Now, Raven encourages "safe" query patterns. Which means it'll only give you 128 records per query by default, and if you run more than 30 queries in a single session it'll fail with an exception telling you you're doing something dangerous. The only way I can find to actually retrieve all the data I need is to circumvent these defaults to increase the batch size from 128 to 1024, and then repeated use .Skip(1024*batch).Take(1024) to pull records back 1,024 at a time and add them to my result set.

using (var session = raven.OpenSession()) {
  session.Advanced.MaxNumberOfRequestsPerSession = 512;
  while (true) {
    var totals = session.Query<Total>("ClipInfos/TotalDurations").Skip(1024 * batches).Take(1024).ToList();
    foreach (var total in totals)  {
      // Do something useful.
    if (totals.Count() < 1024) break;

At this point, I'm thinking one of two things:

  1. This is fine. It's an ad-hoc requirement, and if we end up doing this a *lot* I should read up on the index replication bundle - a plug-in that, I gather, will export indexed data into a relational DB for easier querying.
  2. This is completely wrong. It should not take three hours and a dedicated console application to run a simple ad-hoc query against a set of Raven data. I am missing something obvious...

As somebody who's been writing SQL for nearly 20 years, it's really frustrating to hit a brick wall like this... and it's been a long day, and I'm getting fed up, and I wander over to Twitter to have a bit of a rant and @ayende pops up:


Ah. Dynamic Queries. That looks interesting. So I head over to Raven Studio and sure enough, there's a "Dynamic Queries" facility. So I paste in a simple query and hit "Execute":


No results? Huh? But there's tens of thousands of documents in there! At this point I give up and go to the pub.

This morning, I go back to it and notice the little "i" icon next to the Query header, and see this...


Ah. I have no idea what Lucene syntax is... but that probably explains why none of my dynamic queries worked.
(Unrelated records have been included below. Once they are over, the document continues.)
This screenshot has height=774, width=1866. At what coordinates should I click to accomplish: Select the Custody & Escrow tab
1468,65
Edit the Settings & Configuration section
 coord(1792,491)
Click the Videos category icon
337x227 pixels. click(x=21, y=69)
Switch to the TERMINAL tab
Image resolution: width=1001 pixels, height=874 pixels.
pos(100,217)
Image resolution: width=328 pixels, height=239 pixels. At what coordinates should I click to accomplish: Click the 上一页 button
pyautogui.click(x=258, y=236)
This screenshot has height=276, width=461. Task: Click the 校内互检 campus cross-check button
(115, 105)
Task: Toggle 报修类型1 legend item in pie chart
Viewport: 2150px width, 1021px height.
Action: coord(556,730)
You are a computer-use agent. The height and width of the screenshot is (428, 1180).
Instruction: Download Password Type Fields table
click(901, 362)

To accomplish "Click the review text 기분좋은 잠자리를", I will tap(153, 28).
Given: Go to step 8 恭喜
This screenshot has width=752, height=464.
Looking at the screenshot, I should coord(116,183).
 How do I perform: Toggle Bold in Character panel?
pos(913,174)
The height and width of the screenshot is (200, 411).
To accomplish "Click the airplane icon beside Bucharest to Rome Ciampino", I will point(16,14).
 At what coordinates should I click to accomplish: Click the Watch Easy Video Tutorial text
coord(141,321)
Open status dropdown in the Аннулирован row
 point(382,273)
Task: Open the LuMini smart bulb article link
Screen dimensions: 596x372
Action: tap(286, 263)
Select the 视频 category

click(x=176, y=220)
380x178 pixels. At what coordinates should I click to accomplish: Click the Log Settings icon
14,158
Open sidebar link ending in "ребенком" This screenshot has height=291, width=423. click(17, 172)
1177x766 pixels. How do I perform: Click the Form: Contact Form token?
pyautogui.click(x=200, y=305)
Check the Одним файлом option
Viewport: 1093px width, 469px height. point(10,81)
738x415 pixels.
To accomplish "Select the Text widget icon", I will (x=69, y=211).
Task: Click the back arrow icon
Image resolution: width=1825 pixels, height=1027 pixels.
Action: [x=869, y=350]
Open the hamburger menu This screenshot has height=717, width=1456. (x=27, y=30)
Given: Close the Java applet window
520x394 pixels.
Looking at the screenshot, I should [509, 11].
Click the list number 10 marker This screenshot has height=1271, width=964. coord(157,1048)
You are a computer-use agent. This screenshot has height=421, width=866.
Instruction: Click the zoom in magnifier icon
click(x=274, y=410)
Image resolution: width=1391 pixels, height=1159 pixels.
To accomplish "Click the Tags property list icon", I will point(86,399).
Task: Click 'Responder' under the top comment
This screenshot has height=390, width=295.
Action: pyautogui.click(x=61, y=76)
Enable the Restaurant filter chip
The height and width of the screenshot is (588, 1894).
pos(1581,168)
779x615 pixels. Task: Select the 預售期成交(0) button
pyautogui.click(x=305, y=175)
Raven is really impressive. We've managed to get it to do some very cool things; it's fast, and most of the time it Just Works. And there is an inevitable learning curve associated with adopting a new technology - particularly one that represents a paradigm shift in approach. It's kinda like learning Powershell and treating it as another CLR/.NET language... which is really, really frustrating, until you realize it's not "scriptable .NET", it's more like command.com on steroids. The shift from relational to document databases is much the same. That said - it would be really, really useful if the dynamic query tool in Raven Studio would distinguish between "I understand that query but could find no matching records" and "I have no idea what you are trying to do" - I have no idea how strict the Lucene query language or parser is, but knowing whether your query is syntactically valid or not would be a big help when you're trying to work out why it didn't return anything.